There are certain moments in daily family life that are far more stressful then others – these are known as Family Hotspots. Mornings tend to be chief culprits but bedtimes and mealtimes can cause similar angst when children just seem to know exactly what to do to get a reaction from mum and dad. In the evenings, kids seem turn into the Duracell bunny at exactly the moment when mum is longing for a bath and a glass of wine. Mealtimes, on the other hand, can disintegrate into complete chaos as one child throws food, the other won’t sit still and another thinks he’s superman and informs you that superheroes don’t eat chicken!

So, what is the solution? How can you ensure that you have fun family meals without tempers fraying or leave the house on time with no arguments? Well, help is at hand from the team at The Parent Practice where I recently attended a workshop. Based in Clapham, this excellent company runs informative and friendly courses that teach parents practical and usable skills to transform family life. Mums and dads can learn how to be in charge and help their kids be more cooperative, confident and motivated.

When dealing with Family Hotspots The Parent Practice urge mums and dads to be very clear about what behaviour they want to see from their children and then ask them to ensure the expectations are realistic for their ages. There is no point expecting a two-year-old to be able to eat with a knife and fork without making a mess, for example. Once standards are established then parents must put up a united front and be consistent with any new rules set in place.

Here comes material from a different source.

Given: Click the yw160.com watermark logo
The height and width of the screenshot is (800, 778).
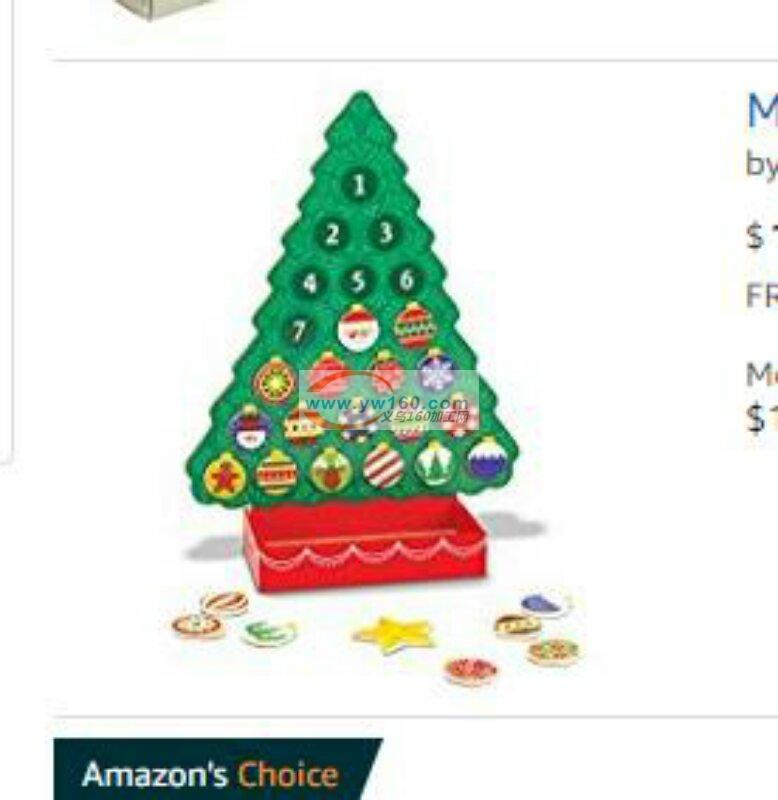Looking at the screenshot, I should 389,401.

One of the best ways to ensure your children accept any new rules is to get them involved in the process. Sit them down and ask them what they think the rules are at mealtimes, bedtimes or when you have most problems. Depending on their age, you could get them to write the list – this can be as detailed as you like including such things as ‘sit facing forwards at meals, use a fork, ask to get down when finished’ and so on. This method makes the kids feel involved (rather than just informed) and means the new rules have more clarity and consistency and the kids are more committed to them. It also reminds parents of the huge number of small things for which a child can be praised. Once the list is drawn up, get the kids to decorate it and then pop it on the fridge – like a star or tick chart. Here everyone can see it and it can become something positive (won’t always seem fun )– Daddy can come home and say “lets see how many ticks / stars we have all got today”. If you make the list very detailed including simple things such as sitting on your chair, kids can rack up a lot of ticks in one go. This is turn will make children feel pleased with themselves and more motivated to improve. So, even if the meal has seemed chaotic you will still be able to notice the good things: “well done for sitting so straight and still on your chair today” for example even if there is food is on the floor!

This kind of praise is known as ‘descriptive praise’ and it is an extremely effective way to motivate your kids to do the right thing. It is based around the idea that when parents notice and mention any small improvement in their kids’ behaviour rather than always focusing on the negative or what the child didn’t do children behave better. How often do you find yourself saying ‘don’t throw food’ or ‘stop tipping your chair’ or ‘you never go to bed on time’ – all maybe true, but won’t motivate a child to improve. The other day, my little one suddenly threw all her pudding on the floor and I of course immediately shouted and said what a mess she’d made which then made her shout and cry and made me feel guilty. In fact, while I was gossiping to my friend she had been sitting quietly for a good 20 minutes eating up her main course without a fuss but the only thing I reacted too was the bad behaviour. Using descriptive praise I could have said something like “you have been such a good girl sitting quietly and eating up your meal, If you have had enough just ask mummy if you can get down”.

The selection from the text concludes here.